» WHAT IS ASKED: In the listing, rewrite the stretch from the line containing "This screenshot has" through the end of the listing, swapping "chevron" for "arrow" and keeping everything else the same. Leave the pictures out.

----

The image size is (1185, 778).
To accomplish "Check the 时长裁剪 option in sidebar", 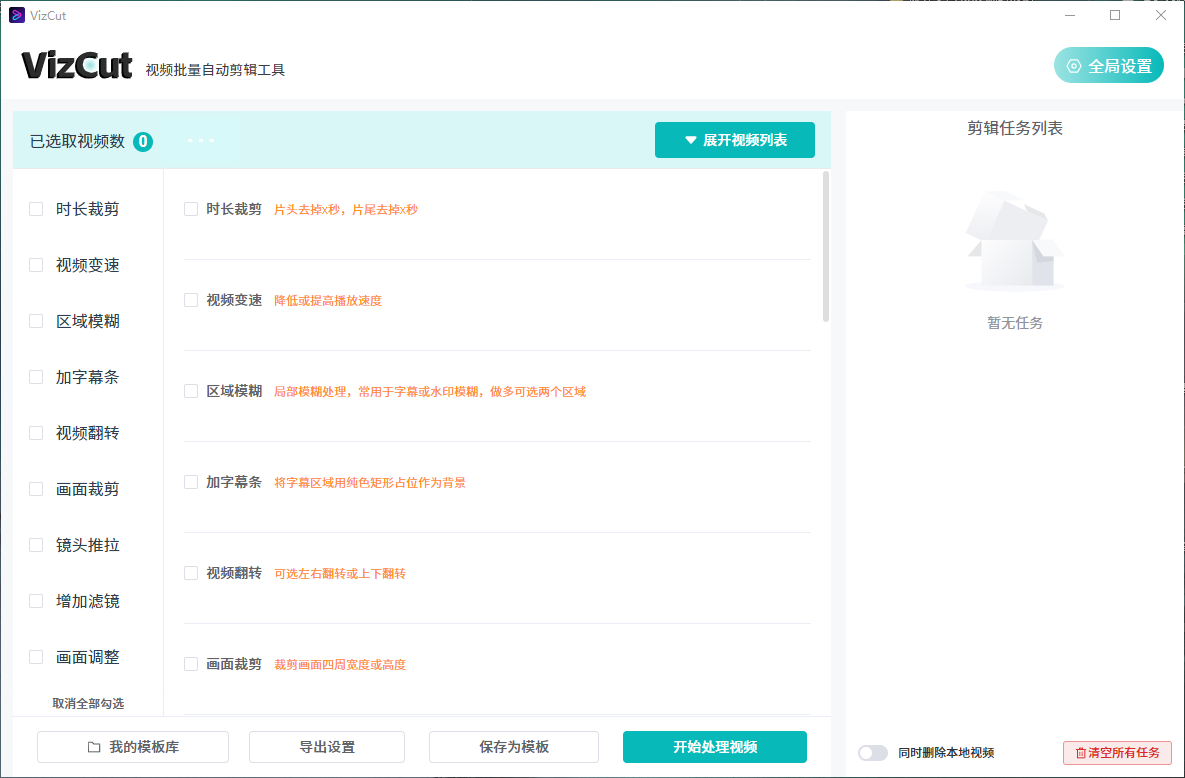I will click(36, 209).
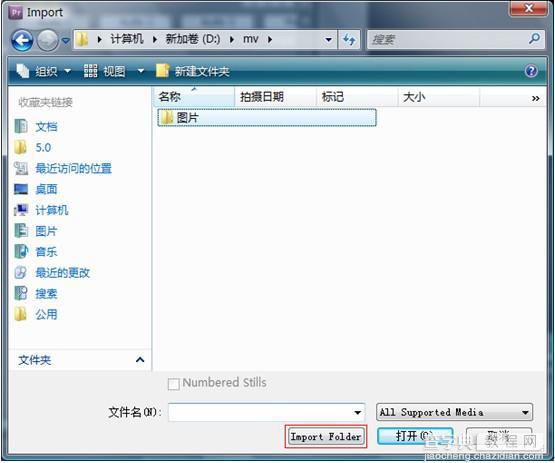Enable the Numbered Stills checkbox

(x=173, y=384)
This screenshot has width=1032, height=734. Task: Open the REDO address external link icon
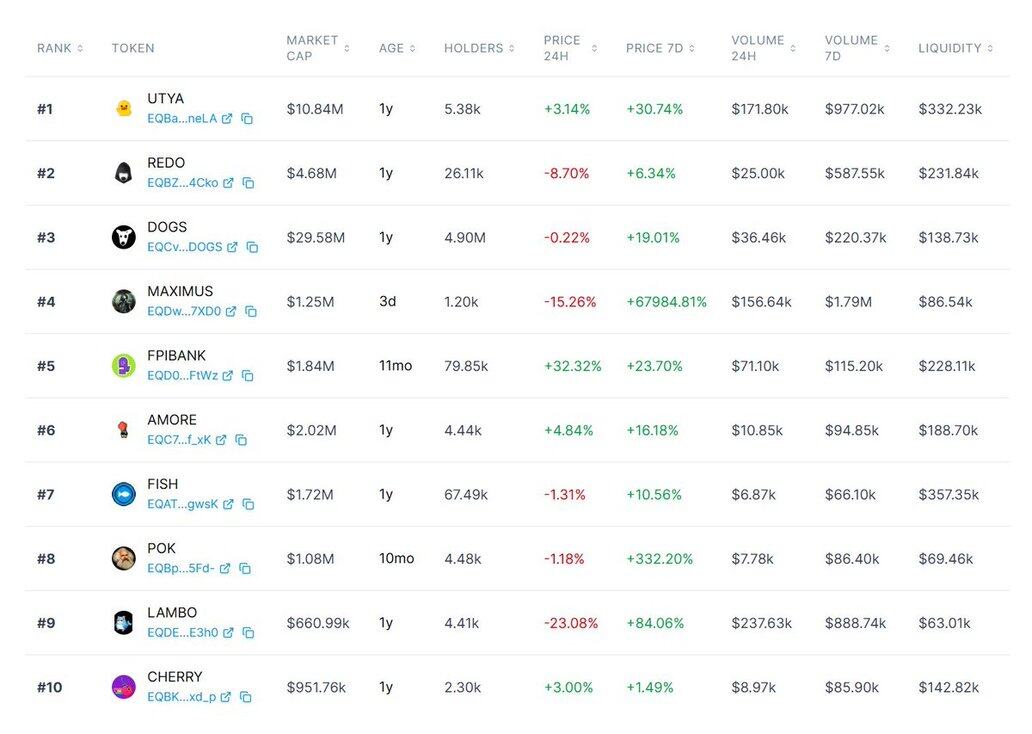coord(228,183)
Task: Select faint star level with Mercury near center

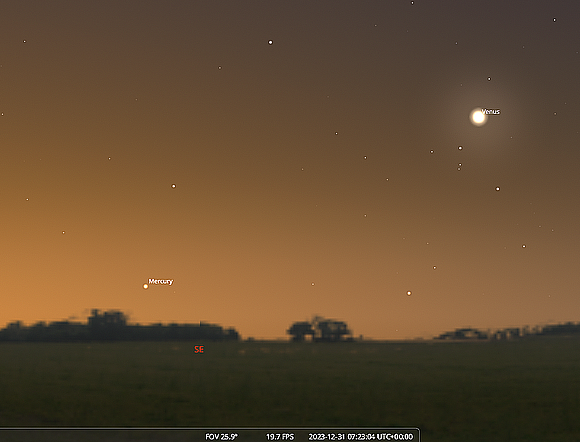Action: pyautogui.click(x=313, y=284)
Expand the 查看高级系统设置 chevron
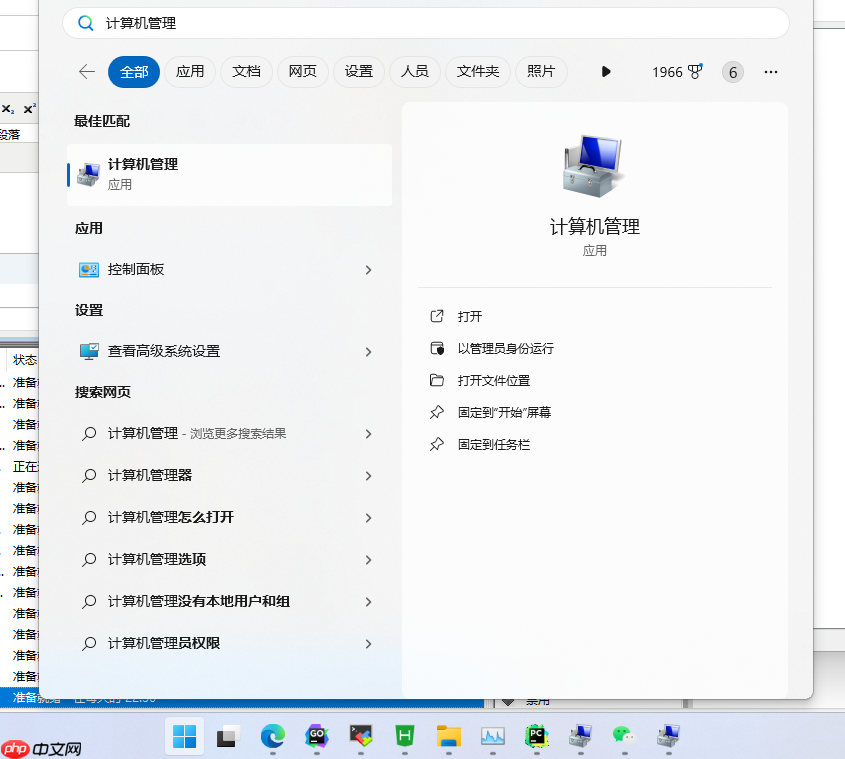The width and height of the screenshot is (845, 759). coord(368,351)
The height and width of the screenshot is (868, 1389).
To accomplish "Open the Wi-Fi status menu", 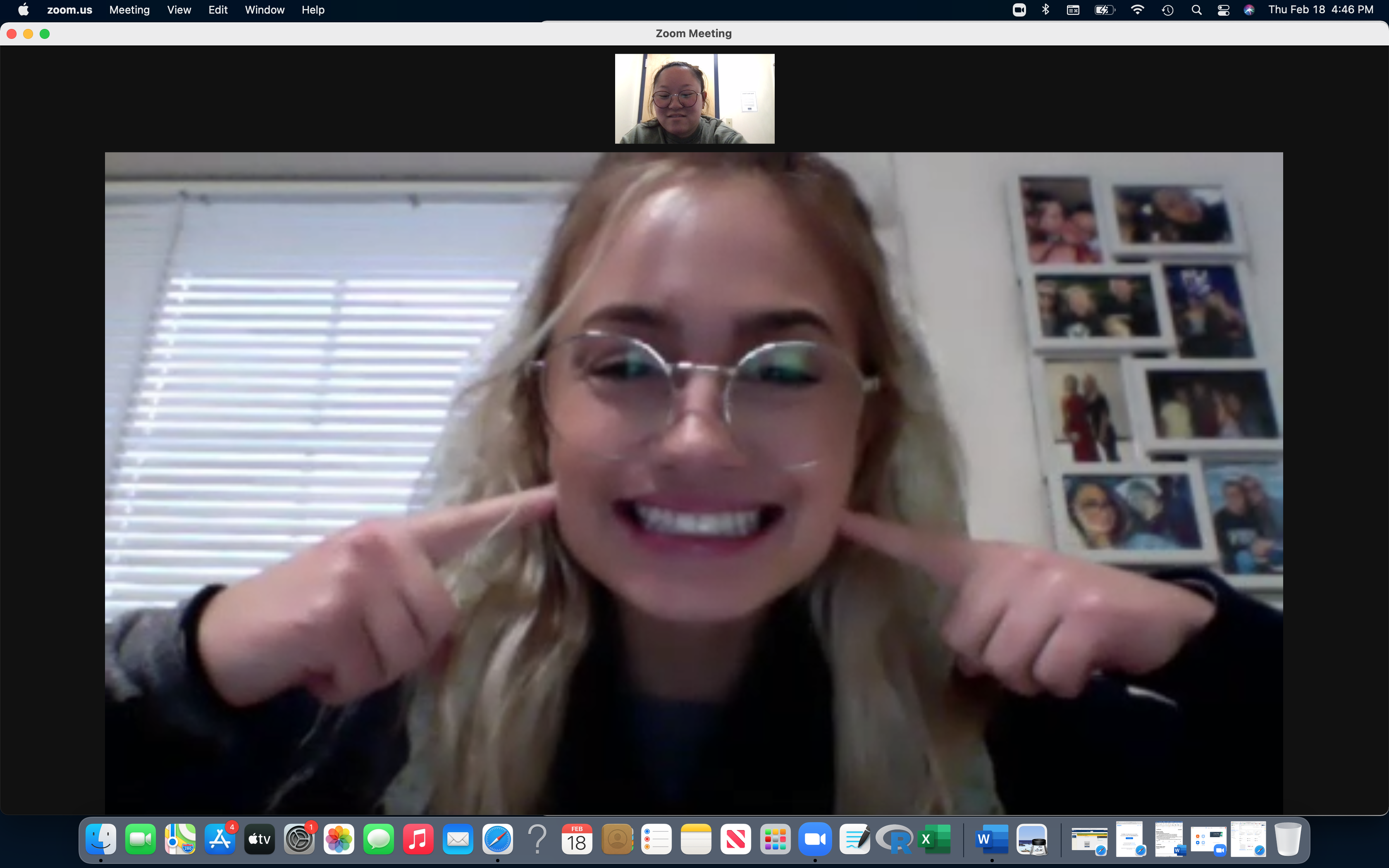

----

» TASK OUTPUT:
This screenshot has width=1032, height=734. Task: Open the REDO address external link icon
coord(228,183)
Task: Select faint star level with Mercury near center

Action: pyautogui.click(x=313, y=284)
Expand the 查看高级系统设置 arrow
The width and height of the screenshot is (845, 759). coord(368,351)
The height and width of the screenshot is (868, 1389).
To accomplish "Open the Wi-Fi status menu", 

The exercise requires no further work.